Essa seria uma situação que se enquadraria na definição de Lawfare (guerra jurídica), que abarca aqueles casos nos quais a lei é usada como arma na guerra política, caracterizando o uso ilegítimo da legislação em manobras jurídicas com a finalidade de causar danos a um adversário político.

Essa definição, porém, não consegue definir a natureza essencial da Lava jato. Aquela que explicita o elemento constitutivo central que estrutura e imprime lógica à sua operação e expansão.

Nesse sentido, para se ter o sentido exato do que seja a Lava Jato é preciso reconhecer que ela é essencialmente um mecanismo de geração de instabilidade institucional. Sua força reside na sua capacidade de criar e ampliar ameaças à estabilidade e, mais do que isso, ameaças à própria existência das instituições.

O poder da Lava Jato decorre do seu poder de destruição institucional. No limite, é da lógica constitutiva primeira da Lava Jato a destruição institucional. É dela que os agentes e instituições que a compõem retiram o seu poder. Nesse caso, maior destruição é sinônimo de maior poder.

- [Tarefa curta 1]:
Responda com base no trecho sobre a Lava Jato:
(a) Como o trecho traduz o termo "Lawfare"?
(b) Segundo o trecho, a Lava Jato é essencialmente um mecanismo de geração de quê?
(c) De onde decorre o poder da Lava Jato?
- [Tarefa curta 2]: Transcreva do trecho sobre a Lava Jato a passagem que vai de "Essa definição, porém, não" até "de maior poder.", incluindo essas palavras.
- [Tarefa curta 3]: Por favor, retome o texto sobre a Lava Jato a partir do ponto em que ele termina.
O material não tem relação com o trecho sobre a Lava Jato.

- [Material reunido]:
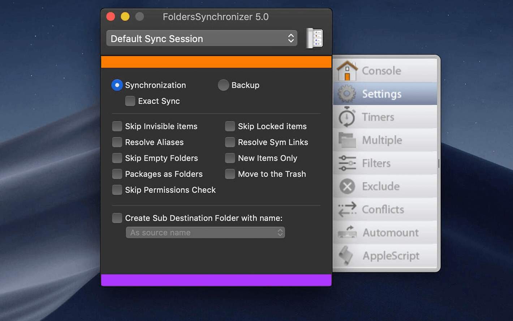Expand the As source name dropdown

[x=205, y=233]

- [Resposta 1]:
(a) Como "guerra jurídica".
(b) De instabilidade institucional.
(c) Do seu poder de destruição institucional.

- [Resposta 2]:
Essa definição, porém, não consegue definir a natureza essencial da Lava jato. Aquela que explicita o elemento constitutivo central que estrutura e imprime lógica à sua operação e expansão.

Nesse sentido, para se ter o sentido exato do que seja a Lava Jato é preciso reconhecer que ela é essencialmente um mecanismo de geração de instabilidade institucional. Sua força reside na sua capacidade de criar e ampliar ameaças à estabilidade e, mais do que isso, ameaças à própria existência das instituições.

O poder da Lava Jato decorre do seu poder de destruição institucional. No limite, é da lógica constitutiva primeira da Lava Jato a destruição institucional. É dela que os agentes e instituições que a compõem retiram o seu poder. Nesse caso, maior destruição é sinônimo de maior poder.

- [Resposta 3]:
Face a isto, será justamente a possibilidade de utilização dessa capacidade de destruição que irá governar o processo de adesão dos diversos atores à Lava Jato, transformando-a em um consórcio destrutivo que ao desestruturar as instituições introduz tamanha incerteza jurídica e econômica que, mais do que eliminar adversários políticos, elimina empresas, cadeias produtivas, renda e empregos, e, ao fim, grande parte da própria economia do país; gerando uma tal descoordenação político/institucional que fragmenta os próprios interesses reunidos em torno do bloco do poder.

O weberianismo messiânico dos procuradores prega a destruição da república atual para que no seu lugar seja erigida uma nova, livres dos pecados da corrupção. Esta busca por uma redentora refundação da república naturalmente candidata o Ministério Público a estar no centro do fenômeno Lava Jato. Para esses procuradores todos os custos da destruição institucional são plenamente compensados pelo advir desse novo país. Portanto, aqui não há limites de custos para se alcançar essa terra prometida.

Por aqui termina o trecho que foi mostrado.